Input
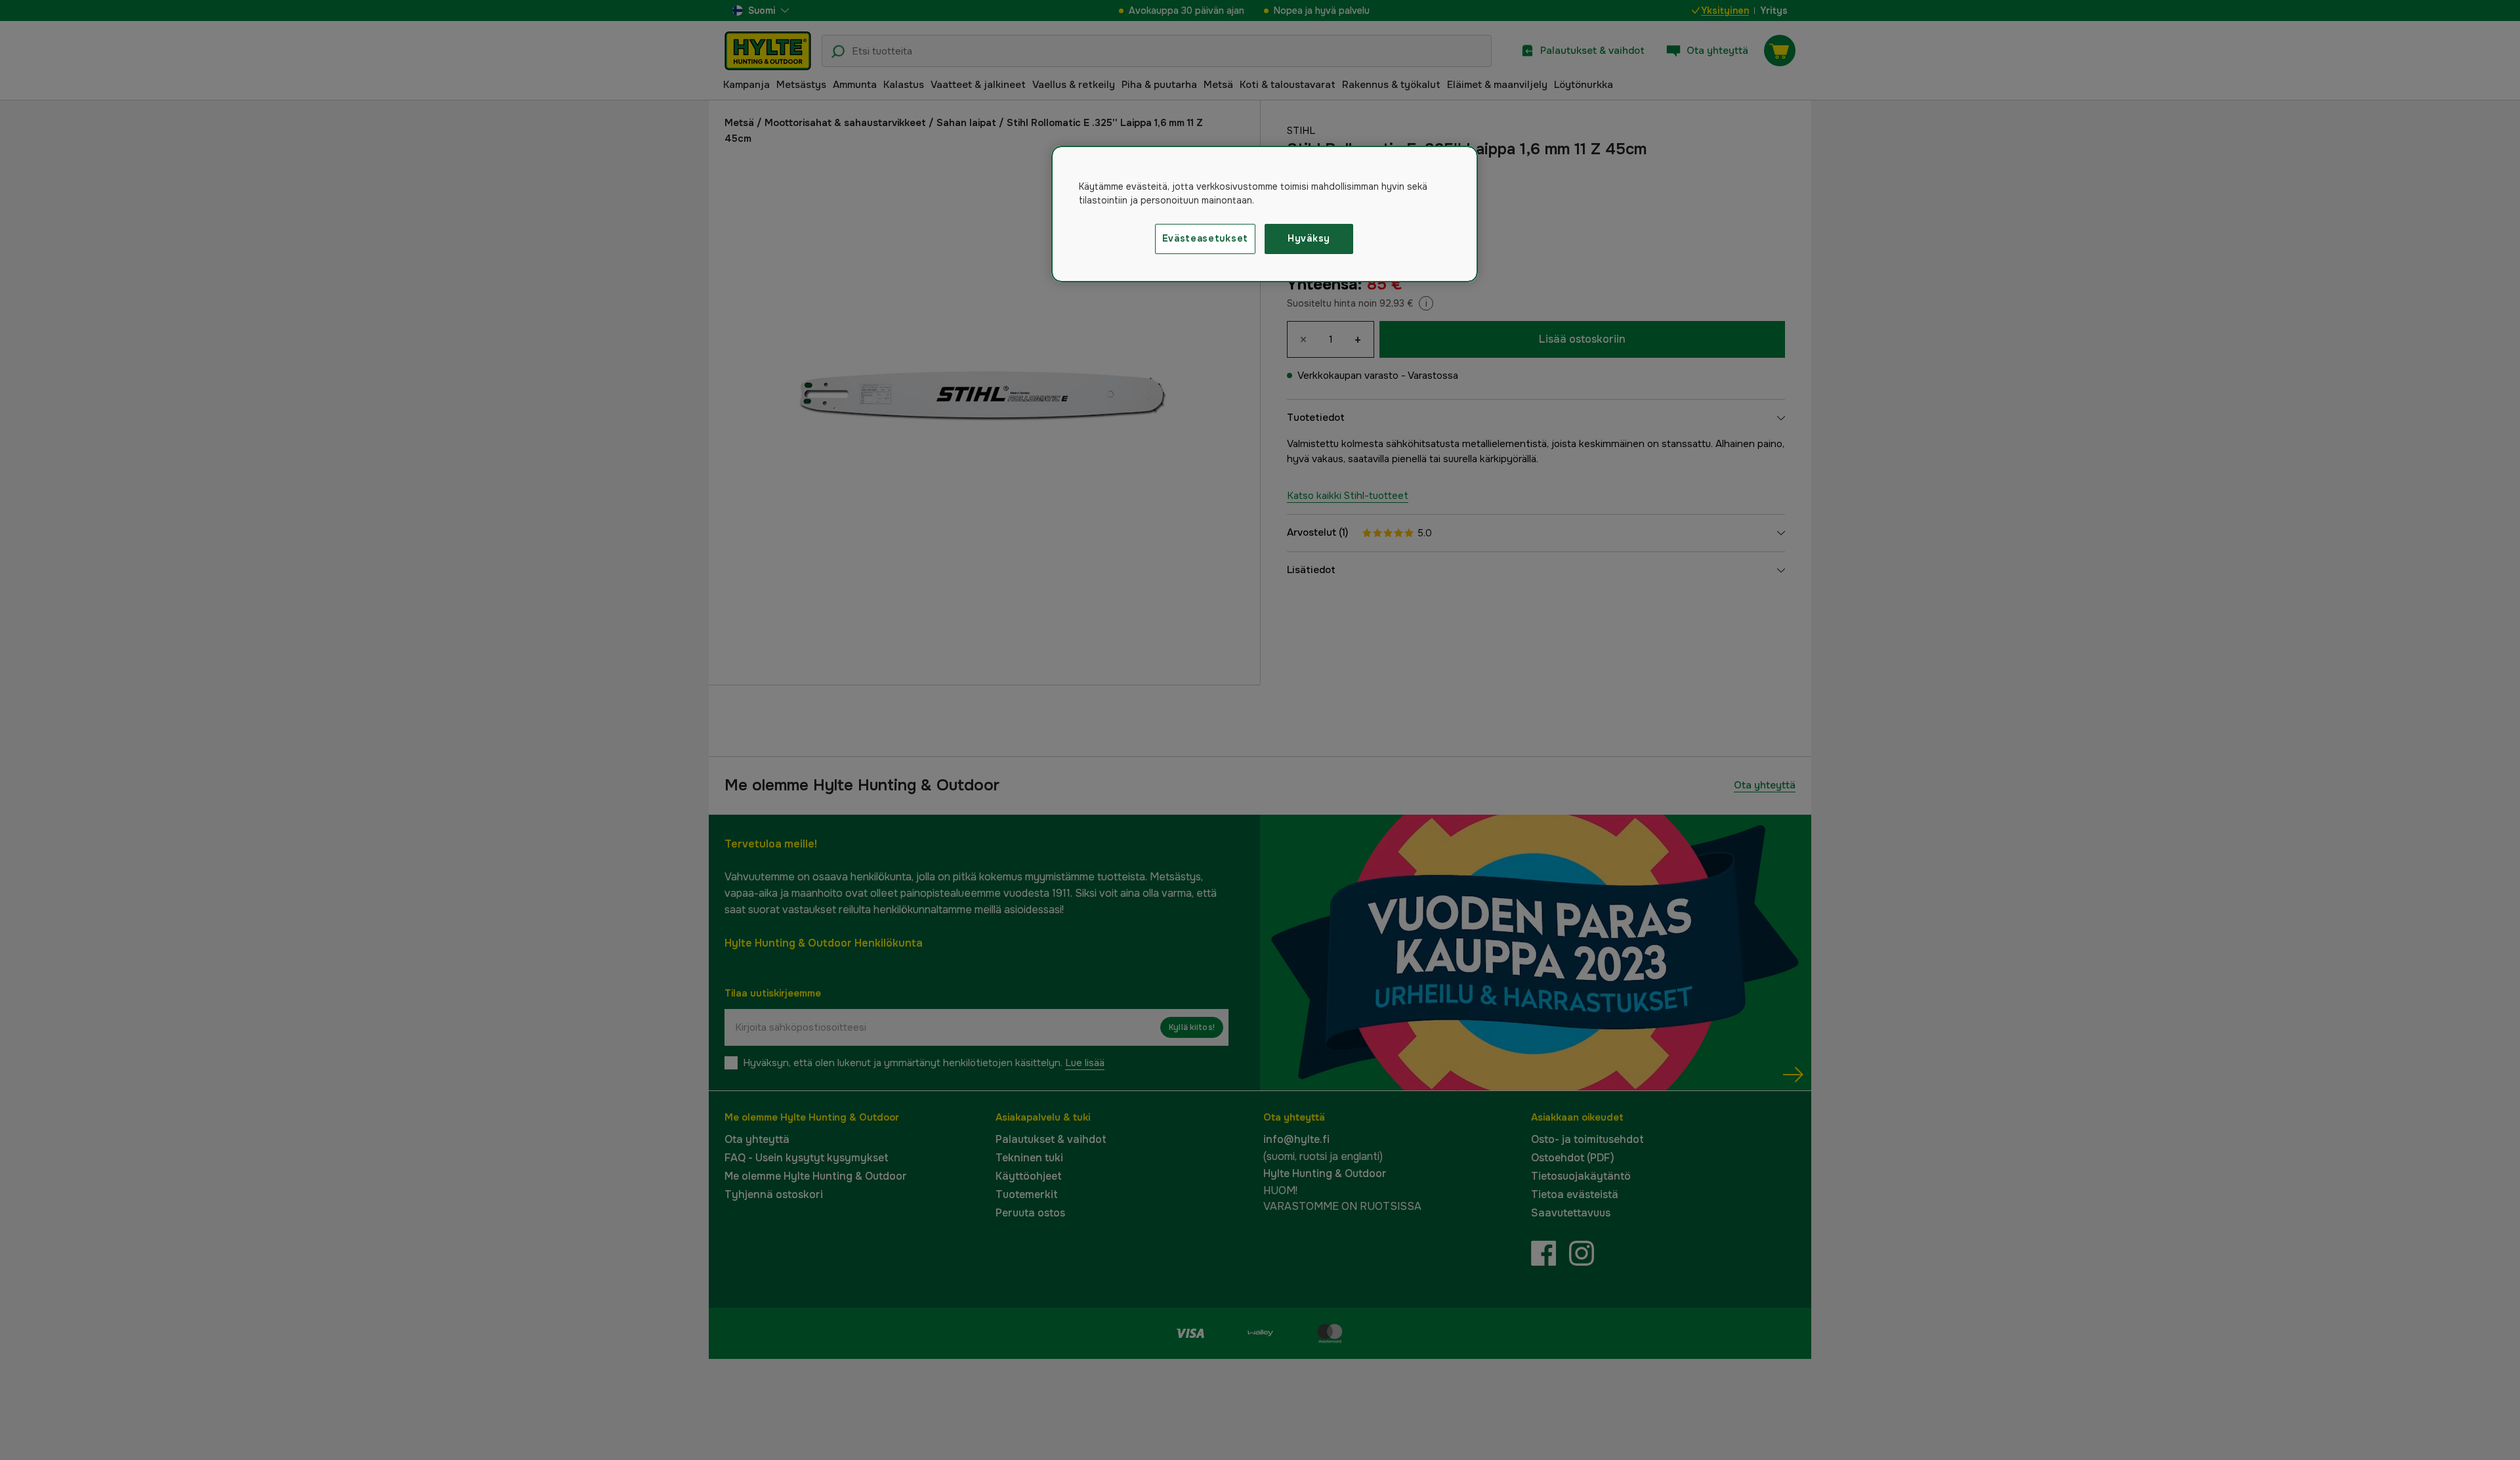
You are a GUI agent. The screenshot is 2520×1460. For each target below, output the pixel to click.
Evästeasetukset (1205, 238)
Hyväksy (1309, 238)
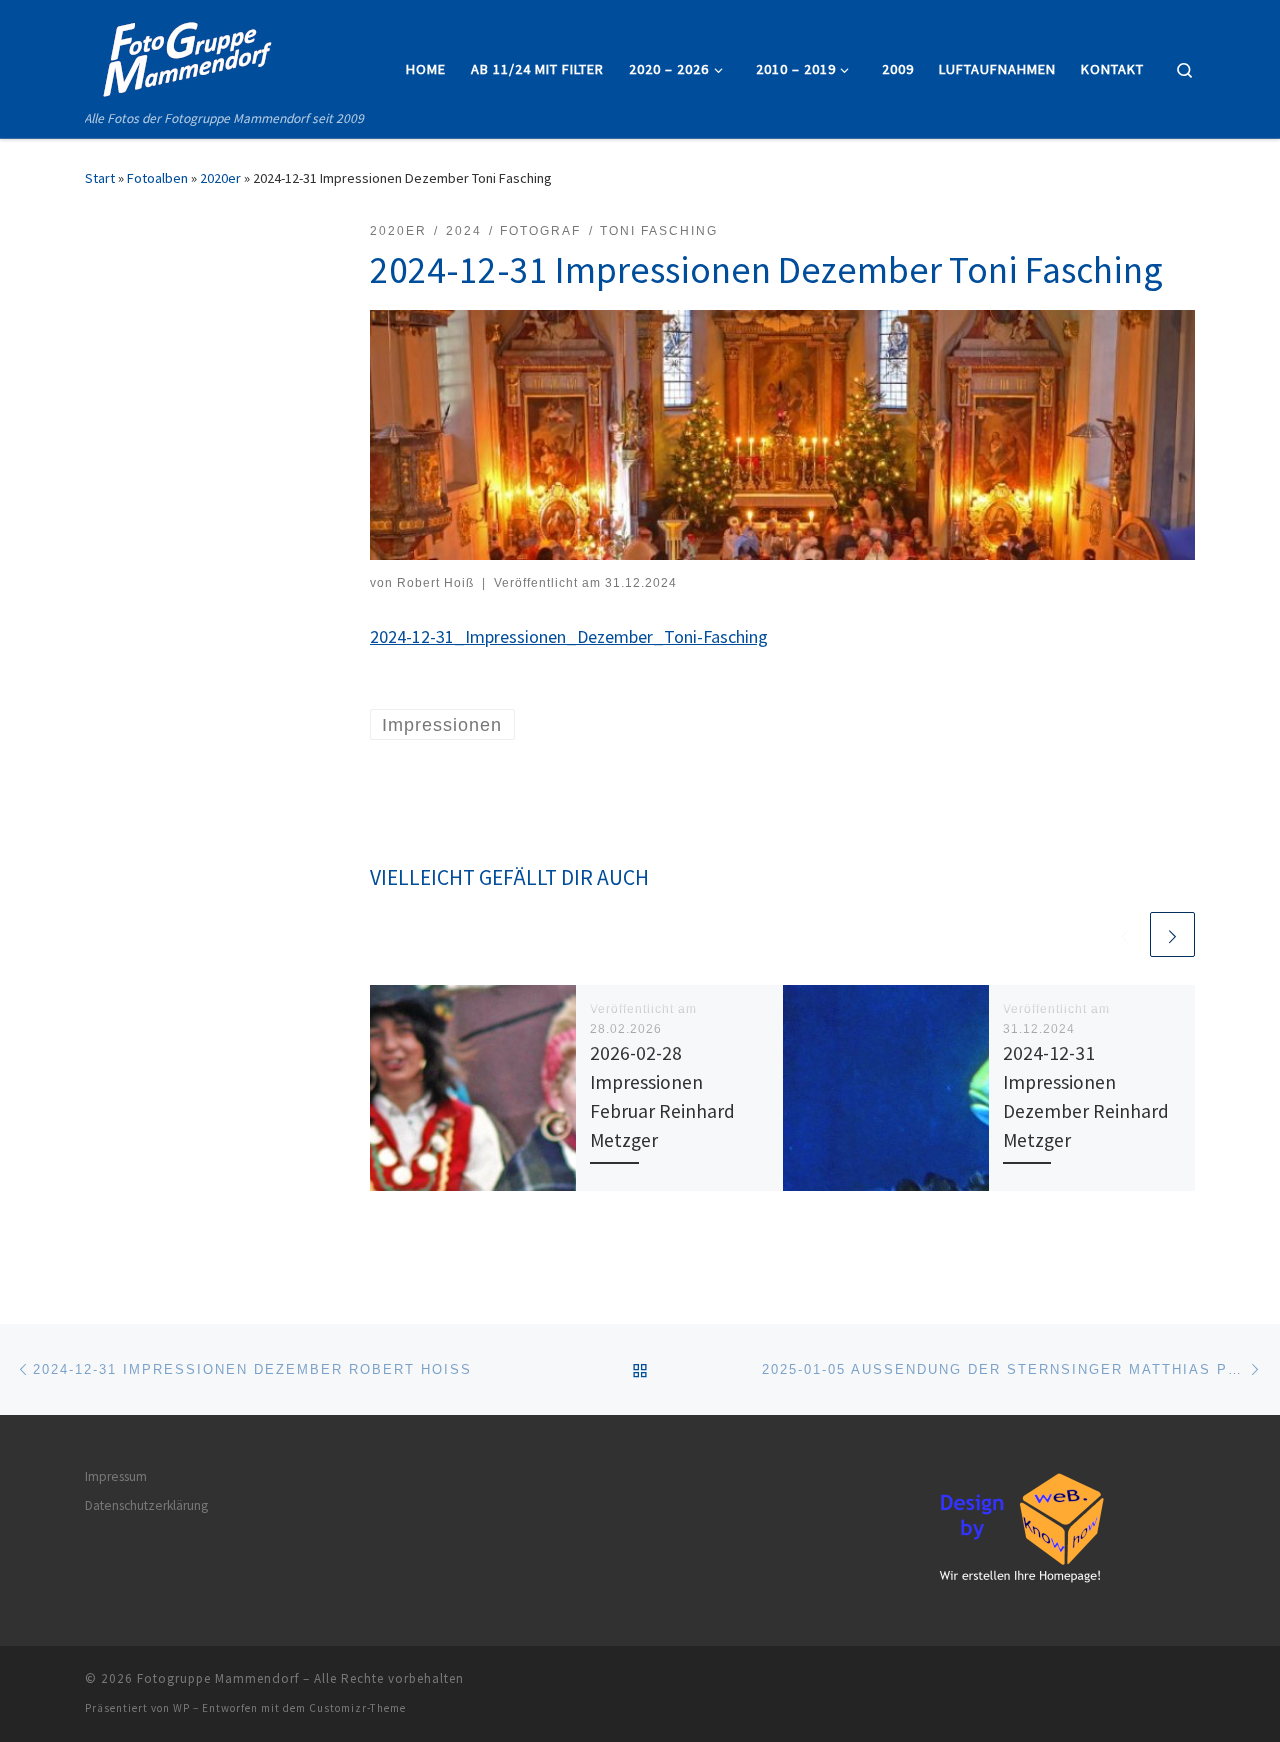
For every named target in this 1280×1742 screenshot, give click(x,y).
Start (100, 178)
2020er (220, 178)
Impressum (116, 1476)
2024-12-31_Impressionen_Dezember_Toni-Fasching (569, 636)
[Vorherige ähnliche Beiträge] (1124, 934)
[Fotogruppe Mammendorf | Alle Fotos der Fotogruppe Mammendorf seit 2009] (185, 53)
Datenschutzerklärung (146, 1505)
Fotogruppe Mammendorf (218, 1678)
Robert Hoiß (435, 583)
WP (181, 1708)
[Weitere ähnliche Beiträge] (1172, 934)
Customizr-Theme (357, 1708)
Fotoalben (157, 178)
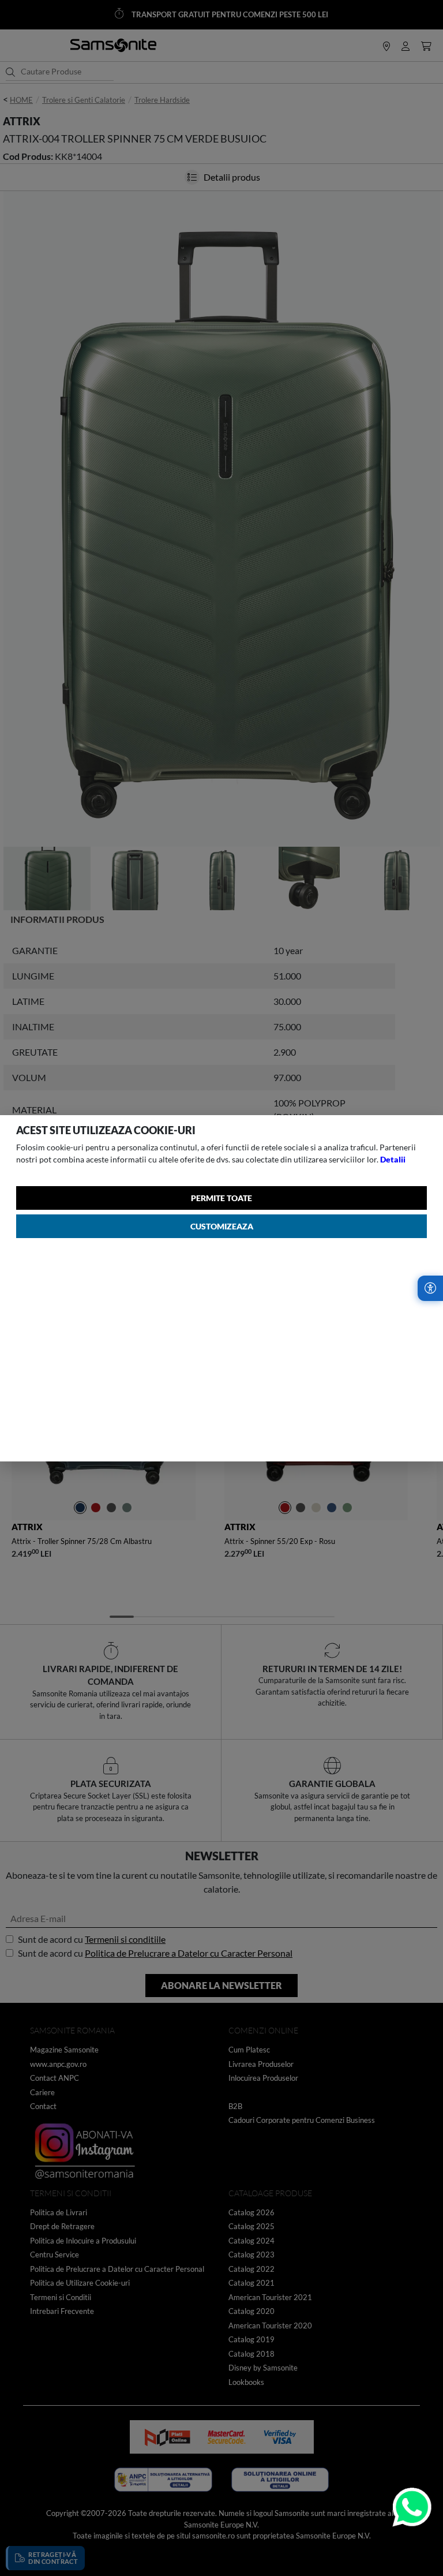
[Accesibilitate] (430, 1288)
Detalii (393, 1159)
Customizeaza (221, 1226)
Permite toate (221, 1198)
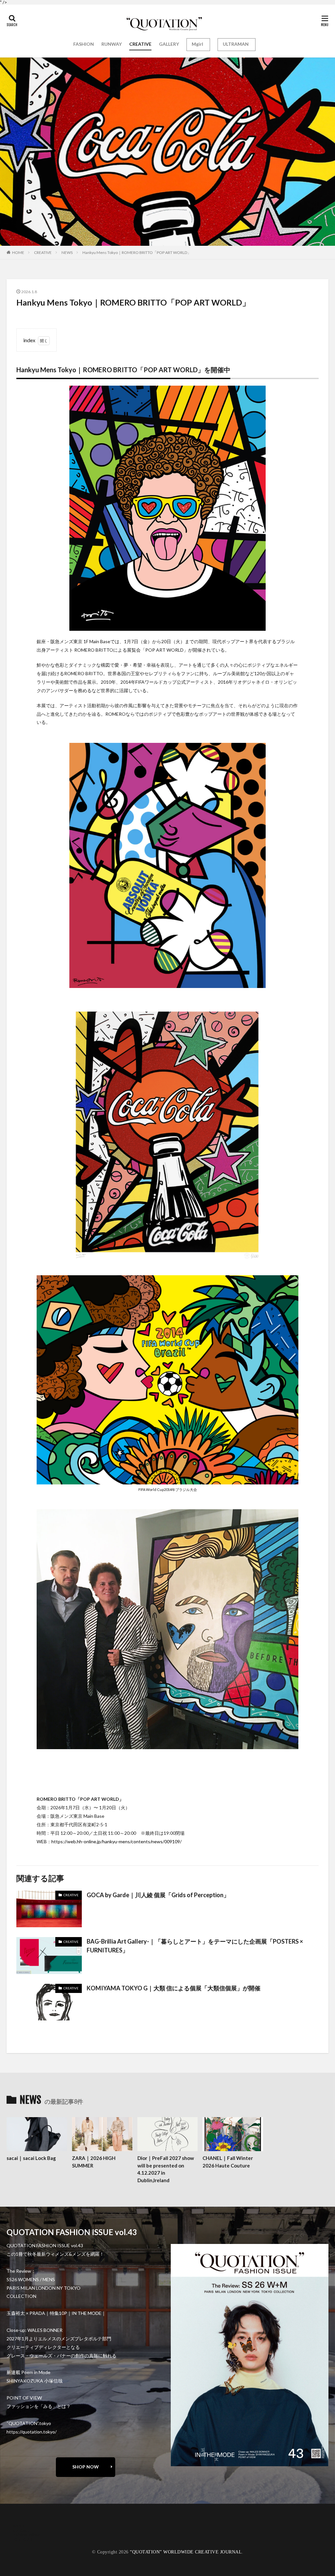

Exercise aim
Repeat each of the records exactly as written, except for the pictures, which are to be left out.

Solution to this task
You are a GUI agent. The screenshot is 2520×1460. For each target below, output the pixel to click.
Evästeasetukset (1205, 238)
Hyväksy (1309, 238)
For every named target in this 1280×1742 screenshot, give click(x,y).
Start (100, 178)
2020er (220, 178)
Impressum (116, 1476)
2024-12-31_Impressionen_Dezember_Toni-Fasching (569, 636)
[Vorherige ähnliche Beiträge] (1124, 934)
[Fotogruppe Mammendorf | Alle Fotos der Fotogruppe Mammendorf seit 2009] (185, 53)
Datenschutzerklärung (146, 1505)
Fotogruppe Mammendorf (218, 1678)
Robert Hoiß (435, 583)
WP (181, 1708)
[Weitere ähnliche Beiträge] (1172, 934)
Customizr-Theme (357, 1708)
Fotoalben (157, 178)
[Accesibilitate] (430, 1288)
Detalii (393, 1159)
Customizeaza (221, 1226)
Permite toate (221, 1198)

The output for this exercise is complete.